The original story is below.
Games get canceled from time to time, but they rarely fall apart in the way Ant Simulator now has. Lead programmer Eric Tereshinski says in a video message posted this weekend that the game--in which you would have played as a queen ant--is canceled and that he's resigned from the development team. He claims his business partners stole company money and spent it on, among other things, booze and strippers. As such, he no longer wants to be associated with them and is making the unfortunate decision to scuttle the project.
Tereshinski originally created Ant Simulator for a 48-hour game jam called Ludum Dare back in 2014. After it generated some buzz, he decided to form a team and make Ant Simulator into a full game. Joining the team on the business side were Tyler Monce and Devon Staley, though it's unclear if these are the team members that Tereshinski is calling out in his video.
GameSpot has contacted Tereshinski in an attempt to get more details.
Here is Tereshinki's full statement from the video (via Kotaku):
"I recently found out that my ex-business partners were secretly stealing company money.

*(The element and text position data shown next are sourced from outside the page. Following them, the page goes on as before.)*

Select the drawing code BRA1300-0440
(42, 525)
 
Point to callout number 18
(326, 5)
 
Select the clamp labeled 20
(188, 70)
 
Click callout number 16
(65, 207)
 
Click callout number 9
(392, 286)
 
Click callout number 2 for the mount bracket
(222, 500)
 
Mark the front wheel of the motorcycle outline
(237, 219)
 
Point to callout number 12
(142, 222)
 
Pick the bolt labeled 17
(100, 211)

They had secretly spent the overwhelming majority of both our Kickstarter money [Ed note: In 2014, Tereshinski successfully raised almost $5,000 on Kickstarter for a game development tutorial series, though it's unclear if Ant Simulator was also crowdfunded] and the Ant Simulator investment money on liquor, restaurants, bars, and even strippers. This, among many other reasons, is the reason why it has become exceedingly clear to me that I cannot have my career associated with these guys. My ex-business partners directly said to me, 'If you release Ant Simulator without us, I will sue you.' I really don't have any options.
"A year and a half ago, I signed an LLC agreement with them. I trusted them. And they had been my friends for 11 years. I made the mistake of trusting them. So that means that resigning and therefore canceling the development of Ant Simulator, since I was the programmer of Ant Simulator, resigning and canceling Ant Simulator is really the only option available to me right now. So this is obviously a huge and disappointing setback, but I am going to continue forward and continue to develop games."

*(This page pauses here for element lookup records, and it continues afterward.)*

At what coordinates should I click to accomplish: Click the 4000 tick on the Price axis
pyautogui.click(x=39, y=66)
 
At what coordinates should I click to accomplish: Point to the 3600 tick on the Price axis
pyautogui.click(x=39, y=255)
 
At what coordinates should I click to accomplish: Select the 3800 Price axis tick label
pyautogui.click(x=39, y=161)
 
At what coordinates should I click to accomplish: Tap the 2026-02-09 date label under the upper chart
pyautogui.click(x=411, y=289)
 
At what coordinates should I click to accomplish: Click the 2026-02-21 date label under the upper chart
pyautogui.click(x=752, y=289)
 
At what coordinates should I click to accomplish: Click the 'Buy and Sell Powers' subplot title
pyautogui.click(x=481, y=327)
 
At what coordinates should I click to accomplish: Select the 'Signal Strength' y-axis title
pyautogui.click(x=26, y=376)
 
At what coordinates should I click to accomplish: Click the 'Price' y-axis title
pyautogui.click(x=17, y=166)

People in the comments section of Tershinki's video ask why he doesn't take legal action against his former business partners. He says he has looked into this, but believes the contract he signed contained clauses that wouldn't work to his benefit.
"The problem is that these guys covered their asses in the contract," he explained. "They'll say the drinks were for business meetings, and they have the paperwork/minutes to prove they had meetings (even though I know they were bullsh** meetings). They went over the contract line by line with me and I reviewed the whole thing twice. I just didn't realize they had protected themselves, screwed me (like the fact that they listed themselves as consultants, so they aren't legally obligated to work on anything, but still have the rights to spend money etc.), and I had no idea what their plan was until it was too late."
At the end of his video address, Tereshinski says this result is personally and professionally devastating, though he is optimistic about the future.
"I'm definitely going to move forward more cautiously and not be so trusting, even of my closest friends, apparently."